(begin)
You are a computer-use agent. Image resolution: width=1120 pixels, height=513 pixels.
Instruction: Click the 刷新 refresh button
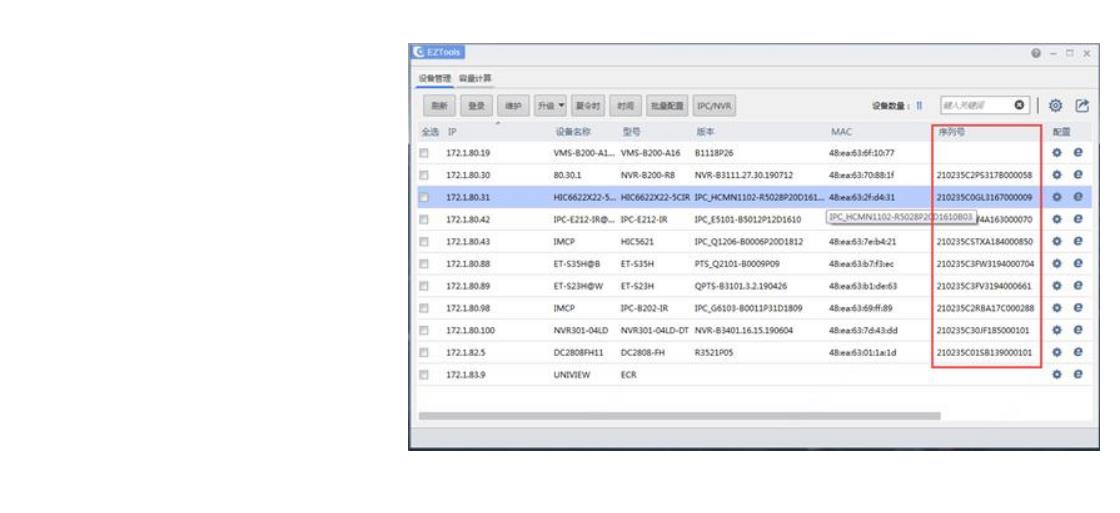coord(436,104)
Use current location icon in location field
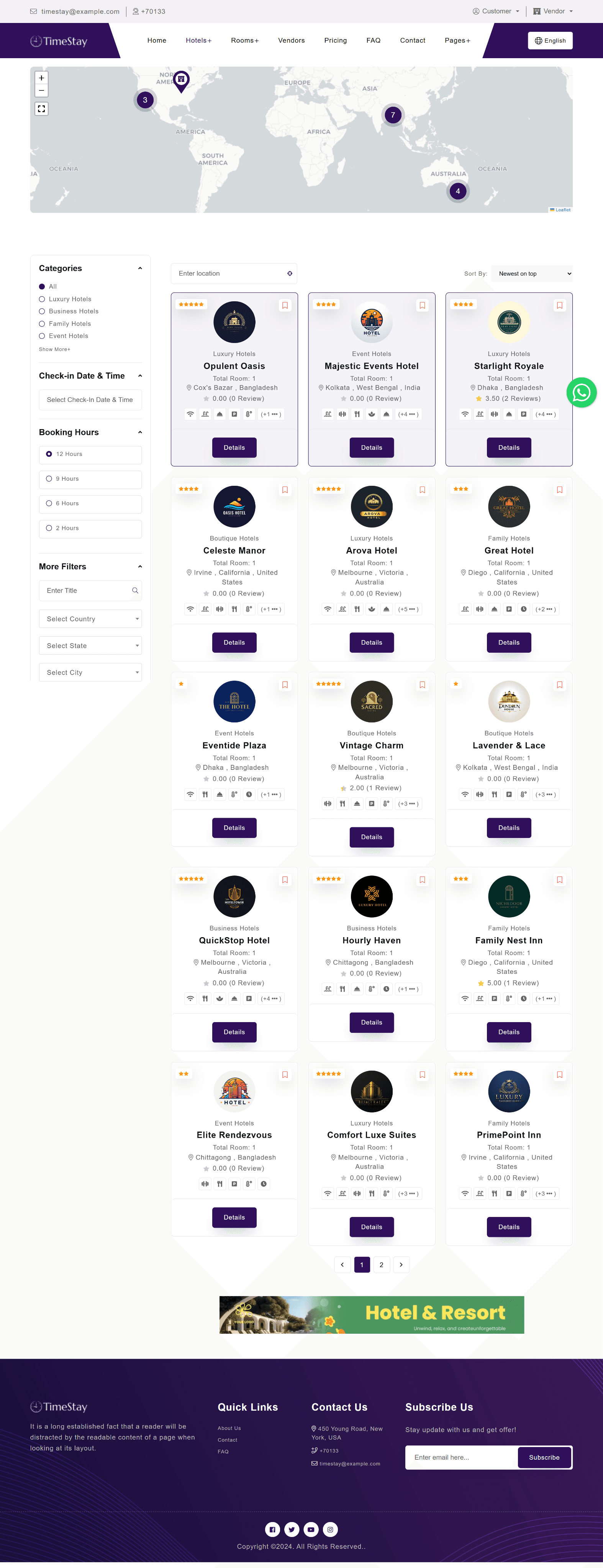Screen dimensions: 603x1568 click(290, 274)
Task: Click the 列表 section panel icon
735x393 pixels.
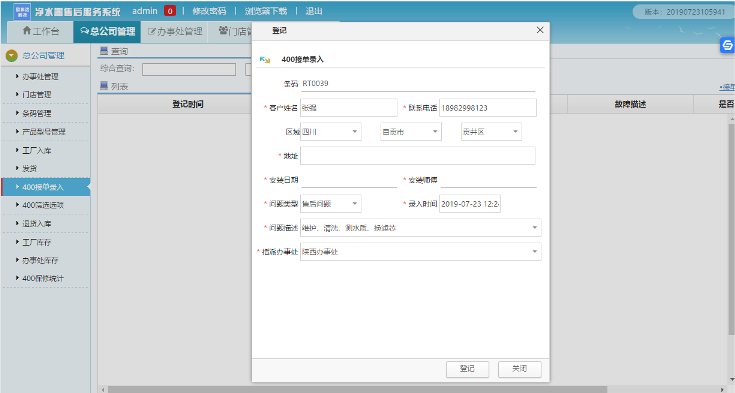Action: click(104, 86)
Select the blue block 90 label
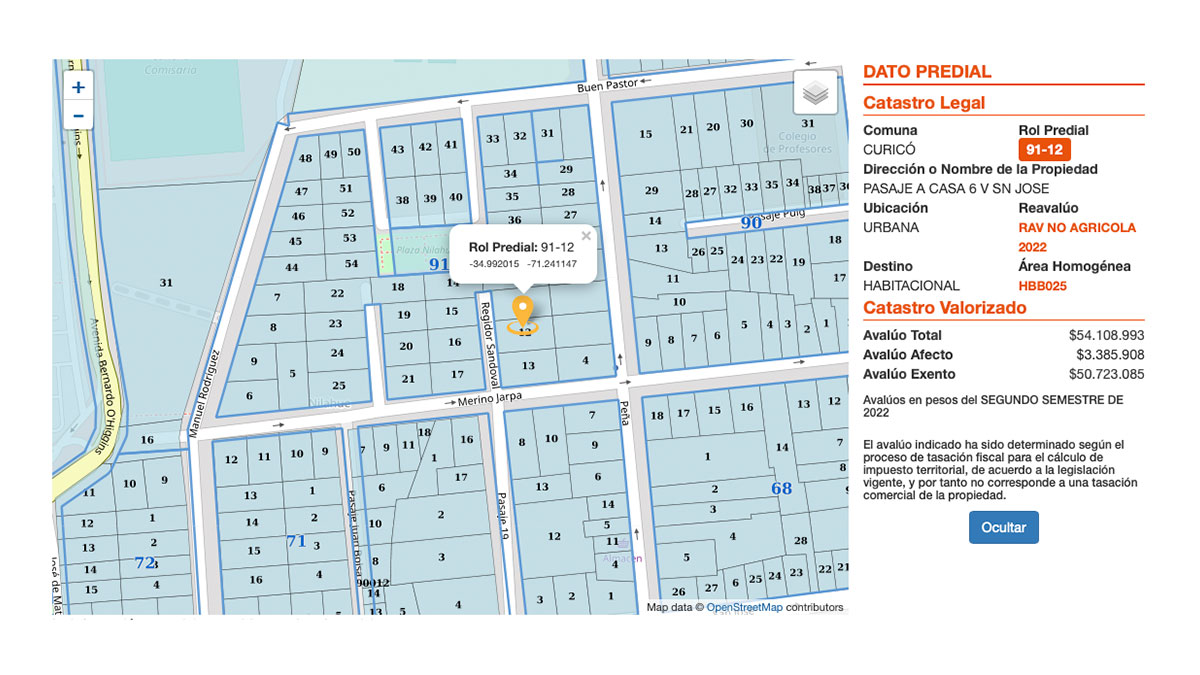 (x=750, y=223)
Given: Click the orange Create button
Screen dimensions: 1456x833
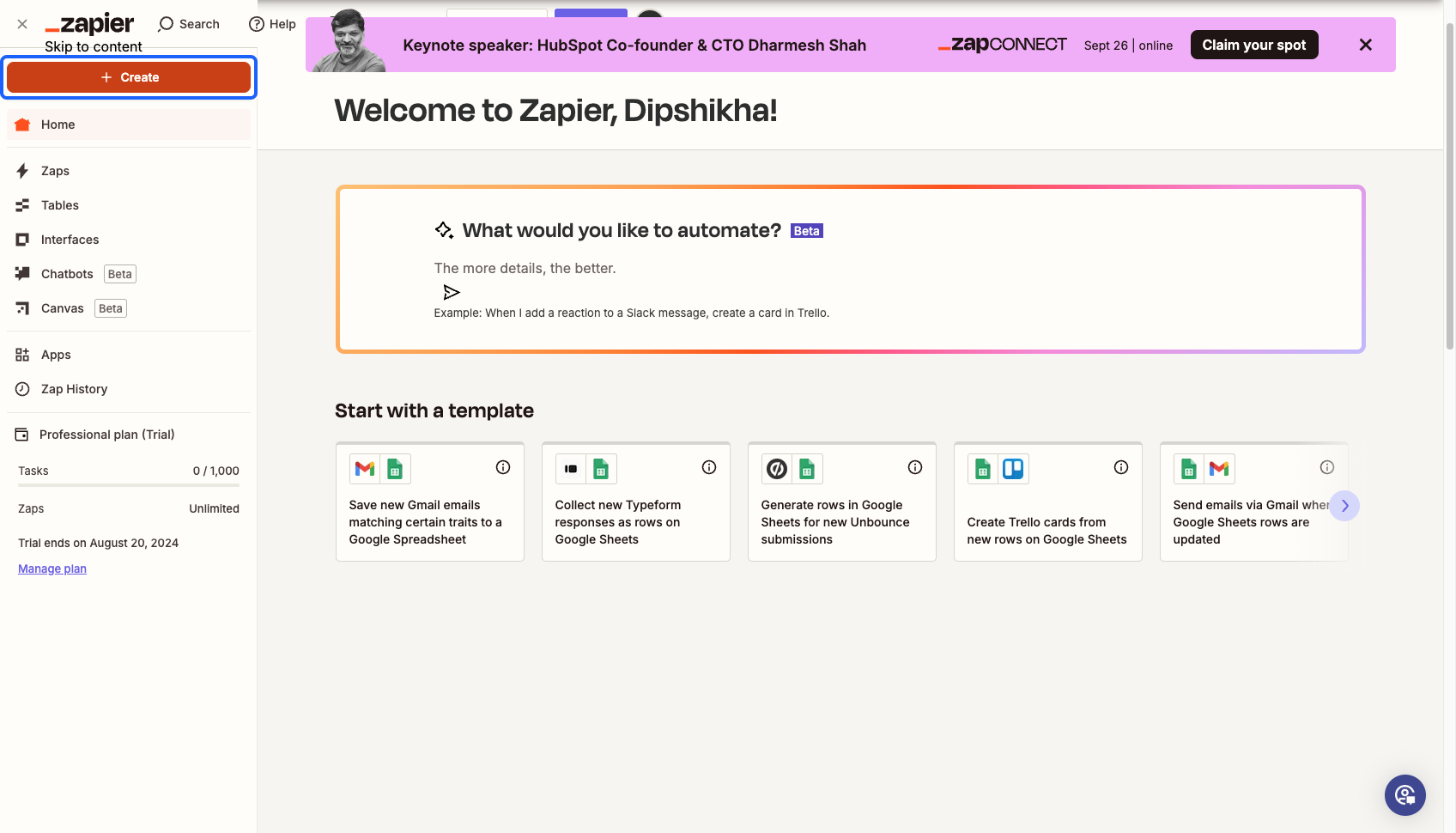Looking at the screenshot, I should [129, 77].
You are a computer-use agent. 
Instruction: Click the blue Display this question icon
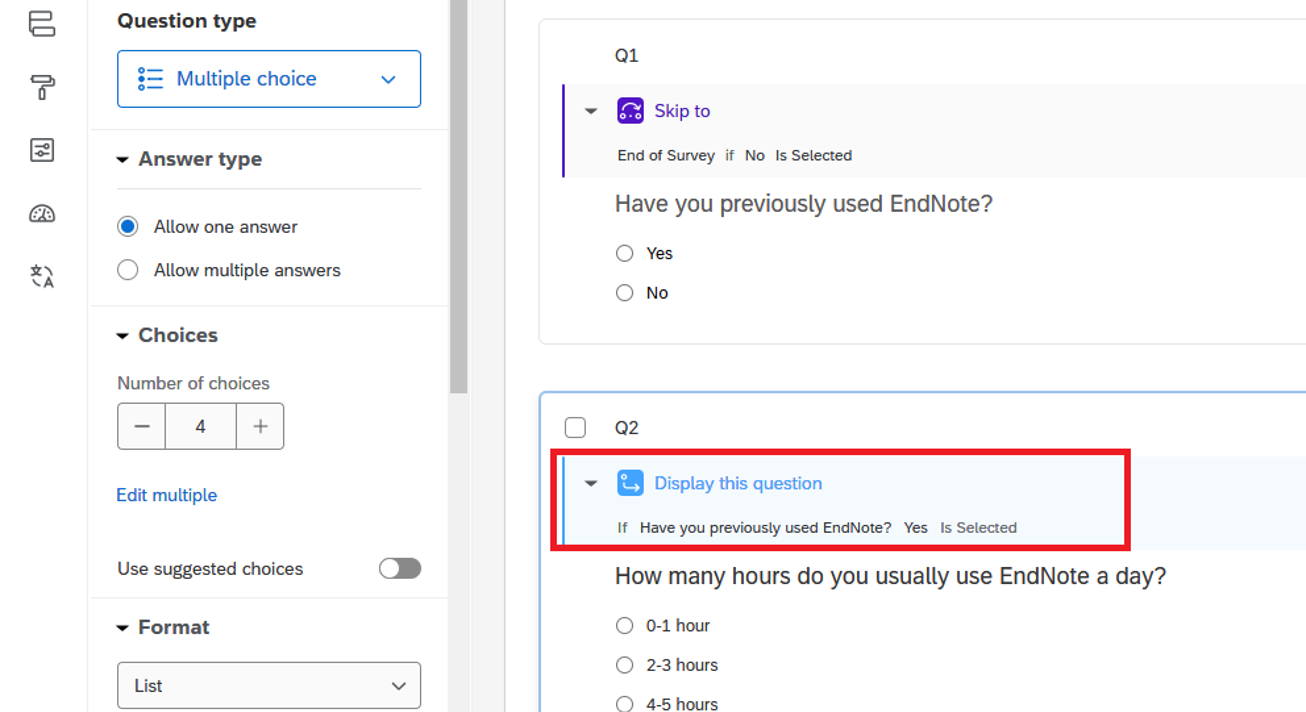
(end)
Copy out every line of the items above that contains the string "Instruction", matching uppercase and lowercase exactly.

-- Solved exercise --
Instruction: Click the 刷新 refresh button
Instruction: Click the blue Display this question icon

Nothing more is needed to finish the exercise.